Getar Sumut : Edy Rahmayadi Figur Non Visioner dan Miskin Ide

Getar Sumut : Edy Rahmayadi Figur Non Visioner dan Miskin Ide
Keterangan Foto:Kerua LSM Gerakkan Rakyat (Getar Sumut) M. Iqbal, (METRORAKYAT.COM/OS)
Bagikan

METRORAKYAT.COM, MEDAN –  Pertarungan kontestasi politik di sumut, Pemilihan Gubernur Sumatera Utara (Pilgubsu 2024)tak lama lagi, figur yg masih mencuat dari beberapa media dan pengamat masih menyajikan sosok Edy Rahmayadi akan kembali mencalonkan.
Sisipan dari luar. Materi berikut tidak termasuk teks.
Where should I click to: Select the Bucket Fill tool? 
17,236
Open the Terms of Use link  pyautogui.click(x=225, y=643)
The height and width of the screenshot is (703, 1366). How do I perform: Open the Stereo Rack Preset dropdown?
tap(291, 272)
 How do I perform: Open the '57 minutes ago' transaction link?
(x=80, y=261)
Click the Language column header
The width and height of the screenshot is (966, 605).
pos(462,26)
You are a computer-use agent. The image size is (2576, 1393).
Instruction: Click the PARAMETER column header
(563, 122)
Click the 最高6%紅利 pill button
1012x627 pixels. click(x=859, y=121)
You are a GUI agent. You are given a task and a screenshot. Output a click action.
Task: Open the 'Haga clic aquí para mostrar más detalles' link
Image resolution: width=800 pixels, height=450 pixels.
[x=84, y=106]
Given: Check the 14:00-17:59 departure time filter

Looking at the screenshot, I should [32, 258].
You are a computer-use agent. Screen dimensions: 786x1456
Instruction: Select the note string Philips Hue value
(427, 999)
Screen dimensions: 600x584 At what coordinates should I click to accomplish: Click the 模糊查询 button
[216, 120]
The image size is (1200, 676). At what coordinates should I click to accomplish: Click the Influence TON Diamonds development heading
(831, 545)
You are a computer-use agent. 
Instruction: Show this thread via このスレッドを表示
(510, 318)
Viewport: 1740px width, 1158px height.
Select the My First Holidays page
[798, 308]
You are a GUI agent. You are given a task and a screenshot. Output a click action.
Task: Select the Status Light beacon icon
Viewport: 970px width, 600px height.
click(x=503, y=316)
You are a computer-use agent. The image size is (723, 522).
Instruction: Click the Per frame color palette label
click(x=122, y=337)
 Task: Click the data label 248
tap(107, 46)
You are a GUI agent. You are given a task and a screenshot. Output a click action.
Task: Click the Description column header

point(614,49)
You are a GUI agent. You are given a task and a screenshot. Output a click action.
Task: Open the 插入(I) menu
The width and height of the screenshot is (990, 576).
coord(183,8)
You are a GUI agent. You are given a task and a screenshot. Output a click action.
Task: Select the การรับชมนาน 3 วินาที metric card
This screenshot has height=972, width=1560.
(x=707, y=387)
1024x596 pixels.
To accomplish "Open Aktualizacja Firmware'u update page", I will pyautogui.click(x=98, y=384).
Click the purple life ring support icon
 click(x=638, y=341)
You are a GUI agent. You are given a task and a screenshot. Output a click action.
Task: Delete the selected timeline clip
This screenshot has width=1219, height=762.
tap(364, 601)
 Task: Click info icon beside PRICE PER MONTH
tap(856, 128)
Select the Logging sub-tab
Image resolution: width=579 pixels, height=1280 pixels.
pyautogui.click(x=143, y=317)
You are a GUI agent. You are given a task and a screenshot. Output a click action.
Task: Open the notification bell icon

LSM Gerakkan Rakyat (Getar Sumut) M. Iqbal, yang di dampingi Fajar (Sekjend Getar) Sabtu, (06/04) di Cafe DWS, mengatakan bahwa, dalam kurun 5 tahun kepemimpinan Edy Rahmayadi bisa secara objektif. “Kita melihat gaya kepemimpinan serta kebijakan yang lahir dari dirinya yang sama sekali tak mencerminkan kepemimpinan yang pro rakyat, lebih memunculkan gaya arogansi serta pendekatan humanis sama sekali minim dalam menyelesaikan persoalan rakyat yang ada di Sumatera Utara, “ujarnya.

Lebih lanjut, Iqbal menyampaikan, ada beberapa hal yang perlu dinilai dari apa yang dirinya dilakukan khususnya penyelesaian konflik lahan masyarakat dengan pemerintah dan mafia tanah, sama sekali selama menjabat dirinya jangankan memberikan solusi untuk merespon saja sama sekali tak terbesit didalam dirinya.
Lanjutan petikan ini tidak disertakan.